複数の北韓情報筋が18日連合ニュースに対して明らかにしたところでは、北韓では、去年末に行ったデノミネーションの失敗で民心が悪化し、キム・ジョンイル国防委員長の後継者に内定しているとされる三男のジョンウン氏の後継体制にも悪影響が出たとして、当局がすべての責任をパク・ナムギ前部長に負わせ、平壌(ピョンヤン)の射撃場で処刑したということです。

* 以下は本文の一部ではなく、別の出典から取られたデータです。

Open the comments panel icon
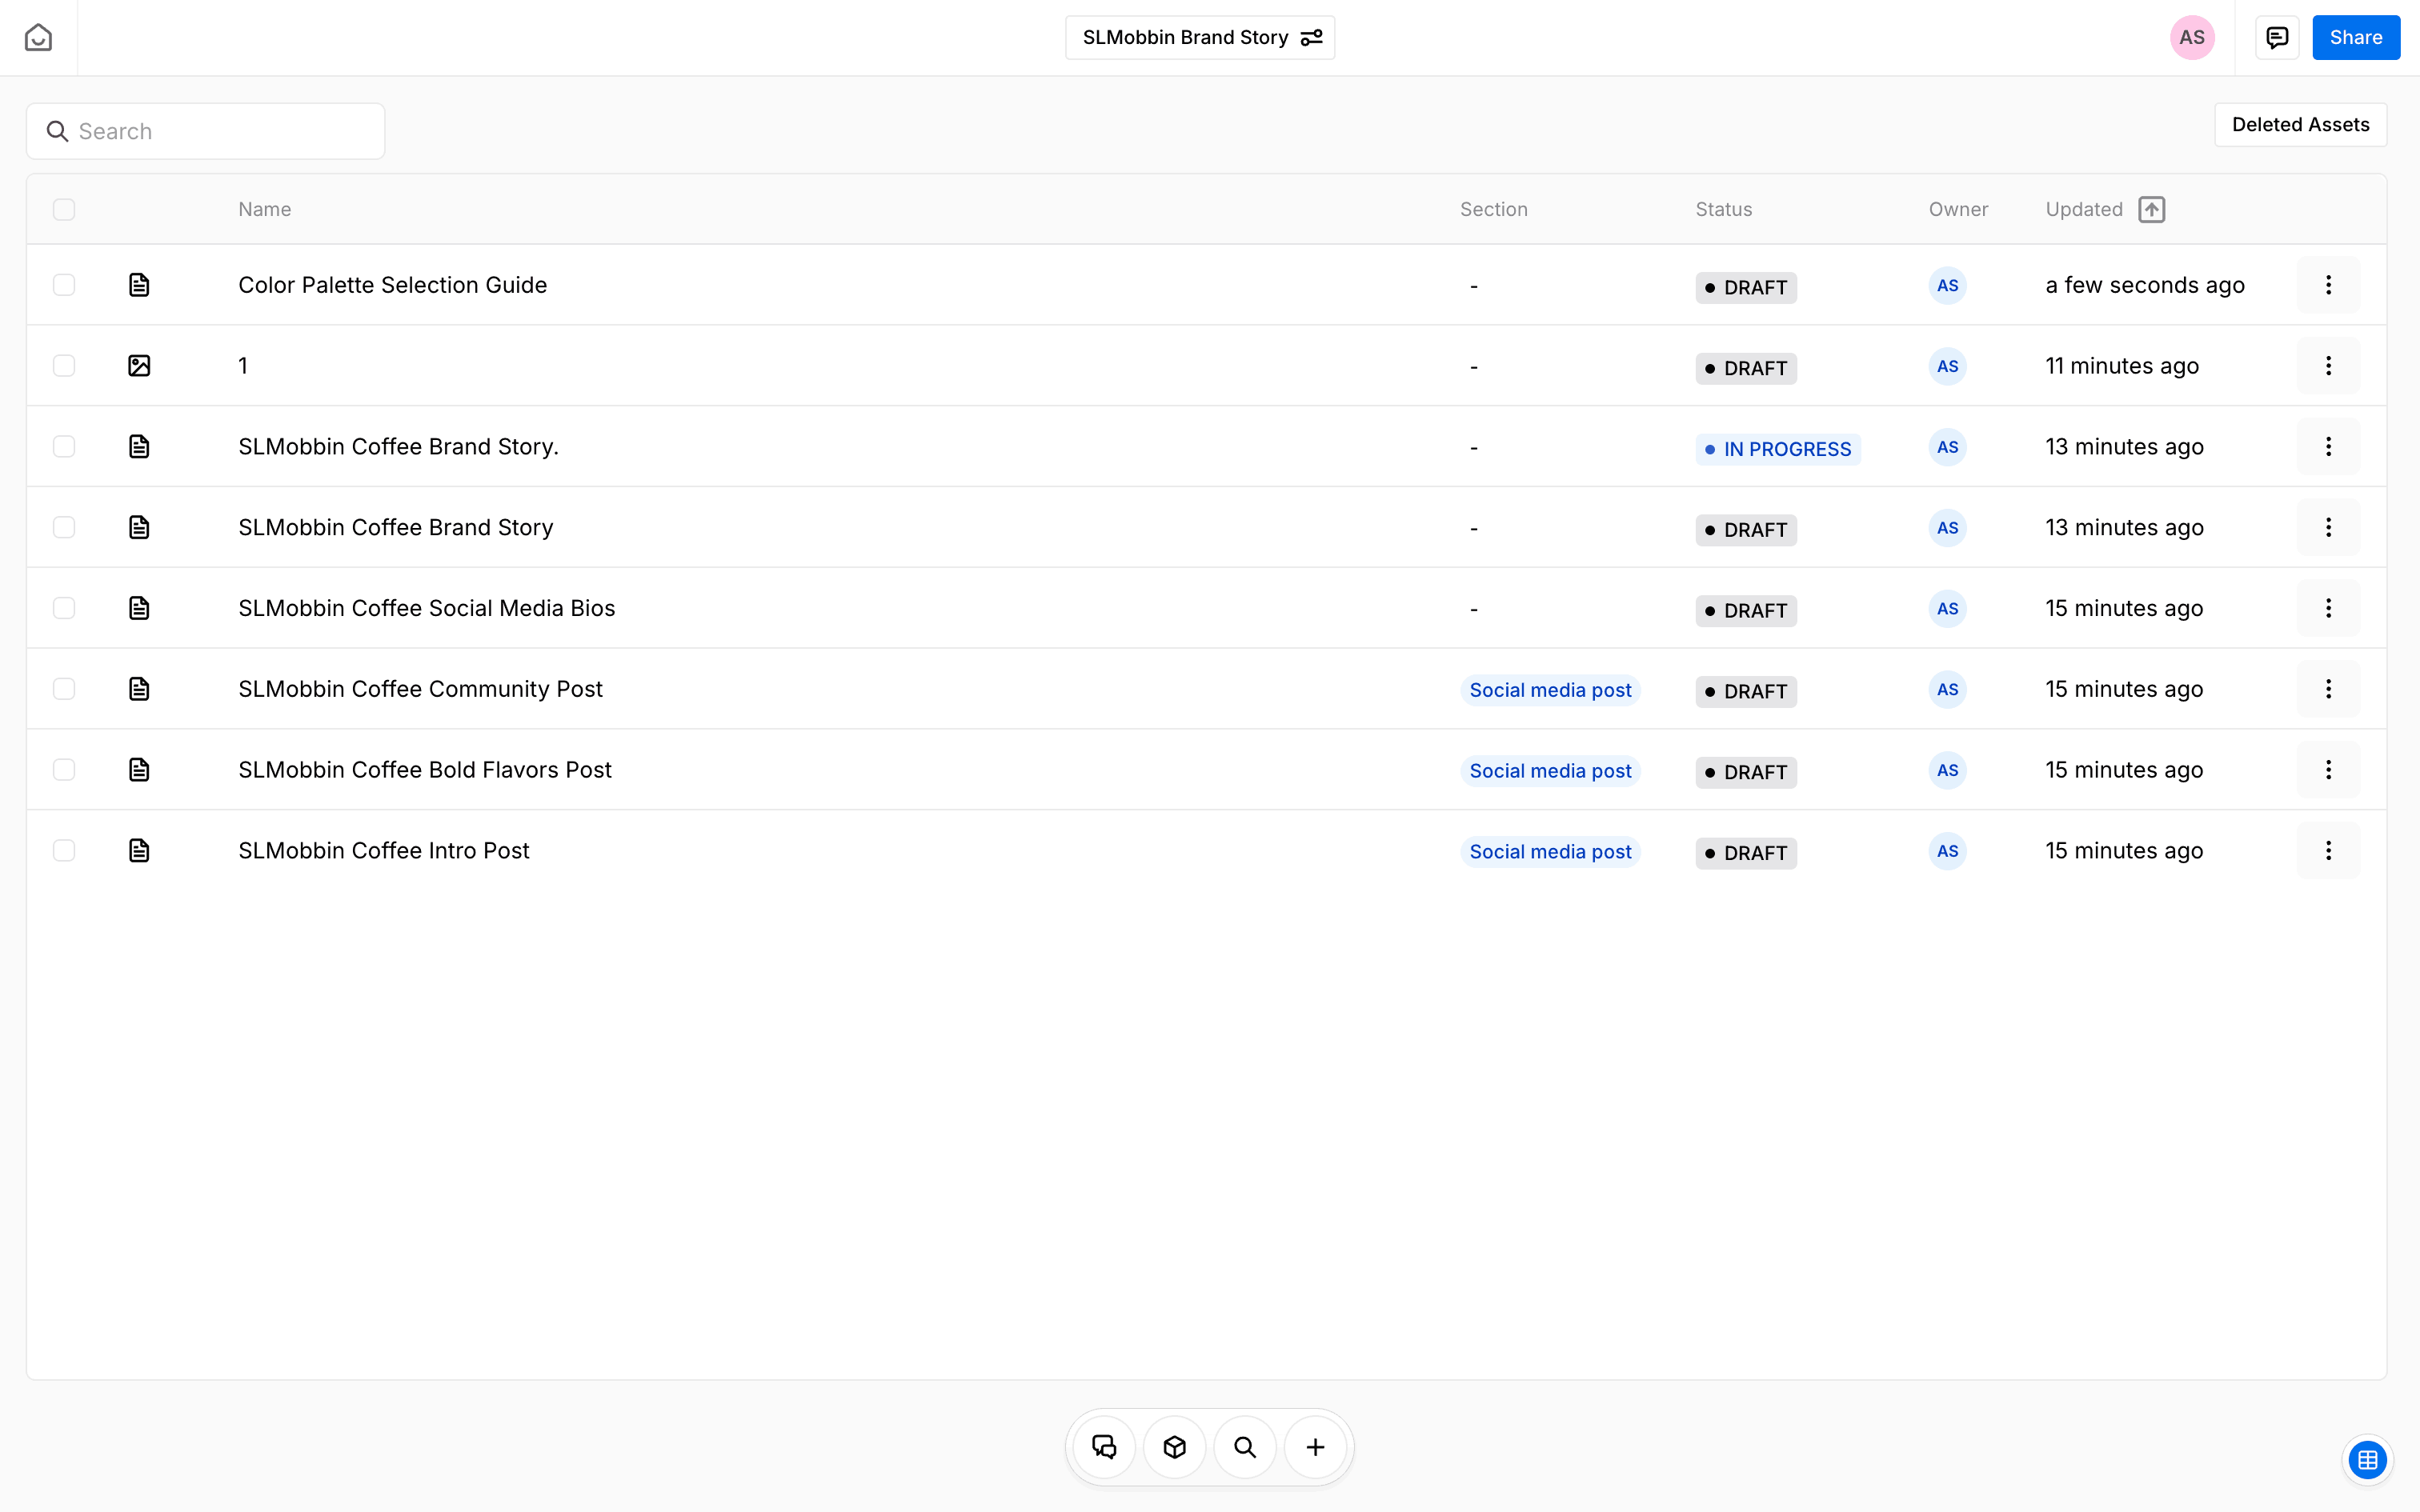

パク・ナムギ前部長には「革命隊に潜入した大地主の息子で、計画的に国家経済をだめにした」という罪名がつきましたが、北韓のエリートはもちろん、一般住民もほとんどがその罪名を信じておらず、北韓の指導部がパク・ナムギ前部長をスケープ・ゴートにしたと見ている雰囲気だということです。

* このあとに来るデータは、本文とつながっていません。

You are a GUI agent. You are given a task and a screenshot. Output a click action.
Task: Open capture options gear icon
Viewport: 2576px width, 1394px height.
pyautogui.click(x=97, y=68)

パク・ナムギ前部長は、1月中旬に労働党中央党の幹部全員が集まって自己批判と相互批判をする「中央党大論争」の場で、厳しい批判を受けた後、直ちに拘束され、国家安全保衛部の取調べを受けたと伝えられました。
一方、脱北者が運営する北韓向け短波ラジオ「自由北韓放送」も18日、「貨幣改革を主導したパク・ナムギ前部長が今月初め、すべての責任を負い銃殺されたといううわさが平壌で出回り始め、地方にも広がっている」と伝えています。